WORK ITEM
From the entries below, output the line with "My Account (416, 739)" and each following line up to and including the line with "Free Resources (351, 2240)", exactly as written.

DATA IN THIS EXERCISE
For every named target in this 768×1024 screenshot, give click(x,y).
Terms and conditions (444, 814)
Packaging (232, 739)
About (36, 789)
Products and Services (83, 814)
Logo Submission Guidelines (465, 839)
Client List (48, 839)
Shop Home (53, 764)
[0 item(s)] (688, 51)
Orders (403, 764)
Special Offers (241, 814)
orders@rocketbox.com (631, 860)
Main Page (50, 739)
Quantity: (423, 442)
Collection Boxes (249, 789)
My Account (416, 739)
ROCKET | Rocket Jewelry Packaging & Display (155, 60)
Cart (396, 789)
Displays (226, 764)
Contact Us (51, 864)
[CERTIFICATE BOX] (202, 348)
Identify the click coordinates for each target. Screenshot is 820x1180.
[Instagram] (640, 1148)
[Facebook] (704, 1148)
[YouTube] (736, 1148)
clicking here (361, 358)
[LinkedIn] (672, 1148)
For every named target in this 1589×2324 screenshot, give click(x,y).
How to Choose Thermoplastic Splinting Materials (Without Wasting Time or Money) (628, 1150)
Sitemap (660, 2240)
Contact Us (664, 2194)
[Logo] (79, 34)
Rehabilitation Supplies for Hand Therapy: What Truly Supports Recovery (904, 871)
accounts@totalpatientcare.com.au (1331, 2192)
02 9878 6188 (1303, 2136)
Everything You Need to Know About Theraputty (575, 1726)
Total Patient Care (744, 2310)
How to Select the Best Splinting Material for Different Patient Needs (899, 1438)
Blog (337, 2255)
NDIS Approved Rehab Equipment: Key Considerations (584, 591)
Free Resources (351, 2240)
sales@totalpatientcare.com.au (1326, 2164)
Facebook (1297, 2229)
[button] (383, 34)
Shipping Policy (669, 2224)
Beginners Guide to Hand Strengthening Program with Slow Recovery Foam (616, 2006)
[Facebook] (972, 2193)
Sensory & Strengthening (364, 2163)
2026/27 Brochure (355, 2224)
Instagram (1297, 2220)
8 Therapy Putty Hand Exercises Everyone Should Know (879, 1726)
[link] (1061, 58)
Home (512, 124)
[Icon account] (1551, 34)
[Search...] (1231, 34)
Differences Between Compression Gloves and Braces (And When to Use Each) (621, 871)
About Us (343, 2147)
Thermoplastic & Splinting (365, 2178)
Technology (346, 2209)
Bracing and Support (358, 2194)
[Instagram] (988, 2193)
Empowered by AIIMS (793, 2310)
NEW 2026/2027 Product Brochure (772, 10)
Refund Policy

RESULT OF THIS TASK
My Account (416, 739)
ROCKET | Rocket Jewelry Packaging & Display (155, 60)
Cart (396, 789)
Displays (226, 764)
Contact Us (51, 864)
[CERTIFICATE BOX] (202, 348)
Identify the click coordinates for each target. Screenshot is 820x1180.
[Instagram] (640, 1148)
[Facebook] (704, 1148)
[YouTube] (736, 1148)
clicking here (361, 358)
[LinkedIn] (672, 1148)
For every named target in this 1589×2324 screenshot, give click(x,y).
How to Choose Thermoplastic Splinting Materials (Without Wasting Time or Money) (628, 1150)
Sitemap (660, 2240)
Contact Us (664, 2194)
[Logo] (79, 34)
Rehabilitation Supplies for Hand Therapy: What Truly Supports Recovery (904, 871)
accounts@totalpatientcare.com.au (1331, 2192)
02 9878 6188 (1303, 2136)
Everything You Need to Know About Theraputty (575, 1726)
Total Patient Care (744, 2310)
How to Select the Best Splinting Material for Different Patient Needs (899, 1438)
Blog (337, 2255)
NDIS Approved Rehab Equipment: Key Considerations (584, 591)
Free Resources (351, 2240)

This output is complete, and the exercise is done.